Thursday, June 2, 2016

Defining Scripture

Editor's note: This is number 29 in a series of posts by Dennis Horne, sharing quotes from his book, Determining Doctrine: A Reference Guide for Evaluating Doctrinal Truth. You can read the introductory post here. The first part of each post is a new introduction, placing the quotes in context with contemporary issues. The quotes that then follow are from the Determining Doctrine book, which contains many quotes that are not readily available elsewhere or are exclusive to the book.

            It is one thing for something to be inspired or revelatory and therefore scriptural, and another for it to be canonized and become binding on the members of the Church—meaning their lives and conduct will be judged by the content of the scripture. The four standard works of the Church are canonized scripture; what is said under the influence of the Holy Spirit at General Conference is true and timely/relevant counsel, but is not canonized scripture, binding on the members. These are distinctions that seem to be lost on some members (and most non-Mormons) but would be helpful to all if understood.

From the Doctrine and Covenants:

            And, behold, and lo, this is an ensample unto all those who were ordained unto this priesthood, whose mission is appointed unto them to go forth—

            And this is the ensample unto them, that they shall speak as they are moved upon by the Holy Ghost.

            And whatsoever they shall speak when moved upon by the Holy Ghost shall be scripture, shall be the will of the Lord, shall be the mind of the Lord, shall be the word of the Lord, shall be the voice of the Lord, and the power of God unto salvation. (D&C 68:2-4.)

Bruce R. McConkie:

            Anything spoken by the Father, Son, or Holy Ghost, by the angels of heaven, or by mortal man when moved upon by the Holy Ghost, is scripture.  Such spoken words are the will, mind, word, and voice of the Lord. (D.&C. 68:1-5.)

            Since it is a comparatively rare thing for mortal man to hear the personal voice of Deity, or to converse with angels, it follows that most scriptural utterances are given to man by revelation from the Holy Ghost.  These statements, made by the power of the Holy Spirit, consist of the identical words which the Lord himself would speak under the same circumstances.  They are indeed the Lord’s words because he authorizes and directs the Holy Ghost to influence and guide men in giving utterance to them.

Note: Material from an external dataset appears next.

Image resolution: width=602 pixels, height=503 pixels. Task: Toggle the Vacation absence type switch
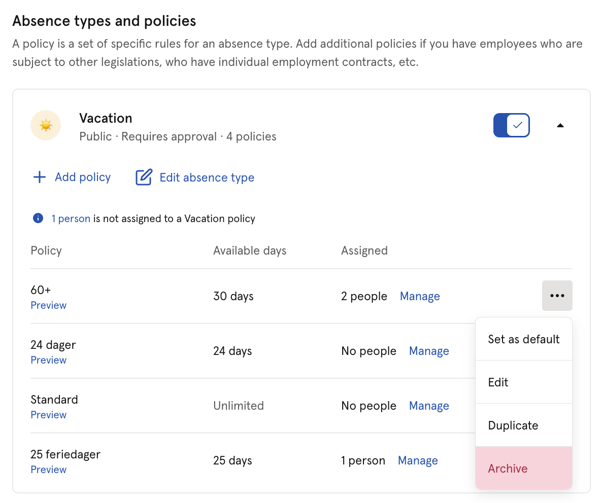point(511,125)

            It is by the power and guidance of the Holy Ghost—that Spirit Personage who, as a member of the Godhead, has power to speak with unerring certainty to the spirit within man—that the saints “have the mind of Christ.” (1 Cor. 2:16.)  That is, when moved upon by the Holy Ghost, the saints are enabled to think what our Lord thinks, to give voice to the very words he does or would speak, and to act as he would act in the same situation.  What is true of the mortal saints is also true of the heavenly saints, for “Angels speak by the power of the Holy Ghost; wherefore, they speak the words of Christ.” (2 Ne. 32:32.)

            All scripture is true.  It is composed wholly and solely of pure, unvarnished, irrefutable, and eternal truth.  “Thy word,” O God, “is truth.” (John 17:17.)  “By the power of the Holy Ghost ye may know the truth of all things.” (Moro. 10:5.)

            All scripture comes by revelation.  Whenever any revealed truth is expressed in words, those words are scripture.  “The Holy Ghost is a revelator,” Joseph Smith said, “No man can receive the Holy Ghost without receiving revelations.” (Teachings, p. 328.)  And when those revelations are either spoken or written, they are scripture.

            Most scripture has been, is now, and will continue to be oral and unrecorded.  Throughout the length and breadth of his earthly kingdom, the Lord’s agents are frequently moved upon to speak, testify, prophecy, exhort, expound, preach, and teach by the power of the Holy Ghost.  Such inspired utterances benefit and bless those who speak them and the spiritually endowed among the hearers.  (Mormon Doctrine, p. 614.)
(Quoted in Doctrinal New Testament Commentary, 3 vols. [Salt Lake City: Bookcraft, 1973], 1:55-56.)